Was a former teammate in trouble? He knew of at least one who was there in the area, an instructor now.

Or a Marine he’d crossed paths with? From his time as a SEAL, then in the JAG Corps, he had colleagues across branches, and if there was one thing the military engrained in him, it was never leave a teammate behind.

He had his own teammates’ names inked on his skin because they hadn’t left him behind when he’d been injured in the field.

If one of them was in trouble now . . . And was that trouble the Duncan Vaughn sort?

If it were, he’d either been betrayed or someone was up to their neck in shit with Vaughn.

Shit they probably didn’t grasp the full danger and extent of.

“You got enough fuel on this thing to take us to North Carolina?”

“I do. But it’s one in the morning there, and I’ve got a husband at home who will not be pleased if I’m gone another day.”

“Cruz.”

She covered his hand, which had formed a death grip on the table’s edge. “Priorities, Price. The base would’ve called you if it was serious. Or the caller would have left a message.”

“Maybe.” If it was something that would be escalated that high officially, then yes. If not, then no.

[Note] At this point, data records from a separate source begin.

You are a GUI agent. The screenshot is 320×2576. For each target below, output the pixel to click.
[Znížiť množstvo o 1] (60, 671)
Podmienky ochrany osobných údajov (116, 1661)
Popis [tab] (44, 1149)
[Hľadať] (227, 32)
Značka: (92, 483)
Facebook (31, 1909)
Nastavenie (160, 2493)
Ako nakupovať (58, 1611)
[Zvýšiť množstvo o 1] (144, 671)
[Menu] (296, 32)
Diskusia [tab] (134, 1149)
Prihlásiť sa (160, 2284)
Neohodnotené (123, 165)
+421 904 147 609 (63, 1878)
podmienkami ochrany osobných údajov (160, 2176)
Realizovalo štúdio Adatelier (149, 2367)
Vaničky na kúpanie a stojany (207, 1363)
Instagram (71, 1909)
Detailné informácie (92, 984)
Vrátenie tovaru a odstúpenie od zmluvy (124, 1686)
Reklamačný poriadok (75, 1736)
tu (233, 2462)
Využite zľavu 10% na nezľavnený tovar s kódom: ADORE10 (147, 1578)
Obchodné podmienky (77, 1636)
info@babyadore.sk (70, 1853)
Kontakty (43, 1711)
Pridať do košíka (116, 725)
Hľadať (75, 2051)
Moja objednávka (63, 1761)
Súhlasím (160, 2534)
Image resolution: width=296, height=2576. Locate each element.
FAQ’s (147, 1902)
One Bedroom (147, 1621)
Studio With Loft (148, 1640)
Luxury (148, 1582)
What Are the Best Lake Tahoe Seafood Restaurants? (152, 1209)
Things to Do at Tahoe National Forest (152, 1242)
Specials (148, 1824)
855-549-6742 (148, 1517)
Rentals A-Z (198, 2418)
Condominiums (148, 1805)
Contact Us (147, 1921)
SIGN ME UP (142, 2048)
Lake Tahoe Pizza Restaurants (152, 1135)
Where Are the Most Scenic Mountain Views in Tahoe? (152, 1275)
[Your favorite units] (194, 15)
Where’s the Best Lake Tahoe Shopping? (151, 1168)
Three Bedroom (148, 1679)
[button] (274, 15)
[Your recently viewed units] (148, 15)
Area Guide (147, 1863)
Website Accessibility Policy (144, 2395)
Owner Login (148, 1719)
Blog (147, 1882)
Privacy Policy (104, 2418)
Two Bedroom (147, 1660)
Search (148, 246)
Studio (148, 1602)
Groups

And if the calls were connected to Vaughn, he doubted the matter would go through the base at all.

“Let me dig,” Mel offered. “Determine if it’s connected while you deal with the other issues first.”

She was right. The problems—with Vaughn and his father—were known.

Possibly—probably—worse and most definitely immediate.

As was his need to see a certain federal agent.

He loosened his grip and straightened. “All right, let’s go home.”